Table 2. Measured Data and Counterfactual Data of a Population of Size \(N\).

Target Causal Quantity

In order to investigate the above research objective, we should define the target causal quantity. Petersen and van der Laan made it clear that the target causal quantity (some quantity that has causal meaning and that we attempt to estimate) and the statistical estimand (some quantity that we can estimate based on the data and that is equal to the target causal quantity under certain identification assumptions) are two closely connected but different concepts [6]. In the simple setting, a good target causal quantity could be the average treatment effect of the treatment of interest vs. the treatment being compared on the outcome variable, which can be defined based on counterfactual outcomes. Recall that \(A\) is the binary treatment variable, taking on value \(a = 1\) or 0. Let \(Y^{a = 1}\) and \(Y^{a = 0}\) be the outcomes that would have been observed had the patient been treated by treatment values \(a = 1\) and \(a = 0\), respectively. Then the average treatment effect (ATE) of the treatment on \(Y\) in the study population can be defined as the risk difference \(\theta = P\left( {Y^{1} = 1} \right) - P\left( {Y^{0} = 1} \right)\).

In Table 2, both measured data and counterfactual data of a population of size \(N\) are displayed. The target causal quantity defined in the above (i.e., the ATE in terms of risk difference) is equal to.

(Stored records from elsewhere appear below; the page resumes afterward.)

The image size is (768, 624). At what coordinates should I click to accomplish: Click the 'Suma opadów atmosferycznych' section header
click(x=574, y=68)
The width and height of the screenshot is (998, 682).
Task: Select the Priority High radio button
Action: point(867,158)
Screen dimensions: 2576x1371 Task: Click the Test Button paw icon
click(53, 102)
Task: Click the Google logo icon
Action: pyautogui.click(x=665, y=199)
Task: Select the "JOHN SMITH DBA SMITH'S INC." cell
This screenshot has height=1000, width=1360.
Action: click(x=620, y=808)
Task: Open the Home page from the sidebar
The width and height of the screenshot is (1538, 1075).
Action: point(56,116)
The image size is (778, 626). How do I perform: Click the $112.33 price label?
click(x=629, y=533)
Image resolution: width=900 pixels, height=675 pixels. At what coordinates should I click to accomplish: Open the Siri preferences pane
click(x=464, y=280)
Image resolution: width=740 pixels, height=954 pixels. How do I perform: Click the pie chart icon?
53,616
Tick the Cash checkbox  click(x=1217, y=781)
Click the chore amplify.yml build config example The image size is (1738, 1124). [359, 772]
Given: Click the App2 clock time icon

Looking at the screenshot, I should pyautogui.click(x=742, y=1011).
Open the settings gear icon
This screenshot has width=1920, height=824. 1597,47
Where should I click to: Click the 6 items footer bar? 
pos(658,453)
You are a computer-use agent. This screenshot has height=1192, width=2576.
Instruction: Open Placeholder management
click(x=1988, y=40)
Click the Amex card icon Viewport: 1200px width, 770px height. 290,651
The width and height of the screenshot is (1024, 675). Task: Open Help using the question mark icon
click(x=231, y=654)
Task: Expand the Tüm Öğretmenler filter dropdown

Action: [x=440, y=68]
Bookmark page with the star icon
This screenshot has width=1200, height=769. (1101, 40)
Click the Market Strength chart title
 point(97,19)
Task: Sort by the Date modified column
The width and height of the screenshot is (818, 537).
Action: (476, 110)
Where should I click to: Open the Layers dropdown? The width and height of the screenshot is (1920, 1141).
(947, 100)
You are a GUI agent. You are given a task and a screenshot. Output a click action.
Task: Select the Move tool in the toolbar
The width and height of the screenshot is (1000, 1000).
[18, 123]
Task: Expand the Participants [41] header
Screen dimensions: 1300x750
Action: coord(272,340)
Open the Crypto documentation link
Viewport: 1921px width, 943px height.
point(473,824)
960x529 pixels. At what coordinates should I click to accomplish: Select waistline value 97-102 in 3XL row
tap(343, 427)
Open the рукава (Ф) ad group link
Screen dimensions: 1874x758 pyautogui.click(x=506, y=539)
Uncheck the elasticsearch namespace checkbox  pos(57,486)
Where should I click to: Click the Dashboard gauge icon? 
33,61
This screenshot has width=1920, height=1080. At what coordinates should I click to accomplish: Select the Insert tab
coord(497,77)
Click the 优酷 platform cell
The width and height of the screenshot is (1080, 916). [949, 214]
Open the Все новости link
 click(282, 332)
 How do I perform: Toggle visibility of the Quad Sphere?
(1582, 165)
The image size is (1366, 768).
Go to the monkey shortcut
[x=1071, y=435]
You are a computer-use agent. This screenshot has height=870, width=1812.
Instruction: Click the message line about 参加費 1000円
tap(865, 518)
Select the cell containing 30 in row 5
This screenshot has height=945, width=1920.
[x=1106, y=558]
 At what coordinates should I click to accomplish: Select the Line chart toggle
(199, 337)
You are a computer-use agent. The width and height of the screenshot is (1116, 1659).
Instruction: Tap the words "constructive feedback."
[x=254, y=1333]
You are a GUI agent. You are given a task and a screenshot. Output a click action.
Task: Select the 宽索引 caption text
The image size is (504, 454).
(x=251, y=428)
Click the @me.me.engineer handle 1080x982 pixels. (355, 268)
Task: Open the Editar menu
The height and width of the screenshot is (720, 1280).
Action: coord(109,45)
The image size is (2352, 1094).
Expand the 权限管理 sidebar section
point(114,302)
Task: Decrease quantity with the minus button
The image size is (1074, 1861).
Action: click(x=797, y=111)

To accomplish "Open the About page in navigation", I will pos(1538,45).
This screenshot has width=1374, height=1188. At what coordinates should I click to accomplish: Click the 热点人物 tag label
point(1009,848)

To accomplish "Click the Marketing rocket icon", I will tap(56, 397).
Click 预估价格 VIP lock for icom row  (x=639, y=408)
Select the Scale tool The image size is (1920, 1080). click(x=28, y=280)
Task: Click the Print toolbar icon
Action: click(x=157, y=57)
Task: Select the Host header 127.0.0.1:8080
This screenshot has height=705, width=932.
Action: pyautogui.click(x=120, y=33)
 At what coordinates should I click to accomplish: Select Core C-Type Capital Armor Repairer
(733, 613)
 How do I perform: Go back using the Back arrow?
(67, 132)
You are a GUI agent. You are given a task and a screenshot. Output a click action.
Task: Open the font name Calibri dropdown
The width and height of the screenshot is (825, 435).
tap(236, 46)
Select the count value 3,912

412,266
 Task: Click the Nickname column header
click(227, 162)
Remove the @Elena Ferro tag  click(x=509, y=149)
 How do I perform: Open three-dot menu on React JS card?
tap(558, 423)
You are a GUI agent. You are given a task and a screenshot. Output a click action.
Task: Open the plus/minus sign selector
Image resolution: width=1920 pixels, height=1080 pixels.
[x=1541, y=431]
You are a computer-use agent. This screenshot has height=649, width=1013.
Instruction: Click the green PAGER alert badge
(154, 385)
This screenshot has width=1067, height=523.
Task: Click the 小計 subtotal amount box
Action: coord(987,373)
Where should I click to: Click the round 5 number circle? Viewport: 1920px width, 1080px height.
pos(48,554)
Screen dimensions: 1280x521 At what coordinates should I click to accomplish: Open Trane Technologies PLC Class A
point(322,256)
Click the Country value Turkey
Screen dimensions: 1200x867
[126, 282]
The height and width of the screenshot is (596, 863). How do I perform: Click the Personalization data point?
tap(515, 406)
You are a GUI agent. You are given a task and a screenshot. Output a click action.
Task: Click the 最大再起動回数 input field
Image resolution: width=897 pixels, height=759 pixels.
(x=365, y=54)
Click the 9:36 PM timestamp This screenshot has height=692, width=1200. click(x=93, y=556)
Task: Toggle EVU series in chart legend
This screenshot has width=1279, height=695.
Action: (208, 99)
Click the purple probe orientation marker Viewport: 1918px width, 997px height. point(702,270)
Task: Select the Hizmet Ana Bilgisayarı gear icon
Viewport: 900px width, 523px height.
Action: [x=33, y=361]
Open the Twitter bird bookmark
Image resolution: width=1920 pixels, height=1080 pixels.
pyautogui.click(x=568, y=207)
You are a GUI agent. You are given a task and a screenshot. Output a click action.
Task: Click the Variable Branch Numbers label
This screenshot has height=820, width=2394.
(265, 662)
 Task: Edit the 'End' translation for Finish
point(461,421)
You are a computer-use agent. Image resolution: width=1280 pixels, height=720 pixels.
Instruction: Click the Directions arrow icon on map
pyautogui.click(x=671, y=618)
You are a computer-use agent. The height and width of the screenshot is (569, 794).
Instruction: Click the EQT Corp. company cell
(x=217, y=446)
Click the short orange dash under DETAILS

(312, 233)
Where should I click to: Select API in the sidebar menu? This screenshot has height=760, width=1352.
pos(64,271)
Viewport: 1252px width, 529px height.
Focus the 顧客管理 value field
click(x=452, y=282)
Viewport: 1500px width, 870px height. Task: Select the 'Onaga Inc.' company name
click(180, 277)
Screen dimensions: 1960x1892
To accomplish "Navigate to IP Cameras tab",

$$\theta = P\left( {Y^{1} = 1} \right) - P\left( {Y^{0} = 1} \right) = E\left( {Y^{1} } \right) - E\left( {Y^{0} } \right) = \frac{1}{N}\mathop \sum \limits_{i = 1}^{N} Y_{i}^{1} - \frac{1}{N}\mathop \sum \limits_{i = 1}^{N} Y_{i}^{0} .$$

We may be interested in other types of target causal quantities. For example, the causal quantity can be defined as the relative risk in the study population, that is \(P\left( {Y^{1} = 1} \right)/P\left( {Y^{0} = 1} \right)\).

Identifiability Conditions

The target causal quantity is defined in counterfactual outcomes. In order to translate it into some statistical estimand, which is estimable using the measured data, we need to examine the identifiability conditions. Hernan and Robins [2] stated that three identifiability conditions are needed in this simple setting for turning the target causal quantity into a statistical estimand: consistency, positivity, and conditional exchangeability.

  • Consistency\(Y^{a} = Y\) if \(A = a\); the values of the treatment variable are well defined.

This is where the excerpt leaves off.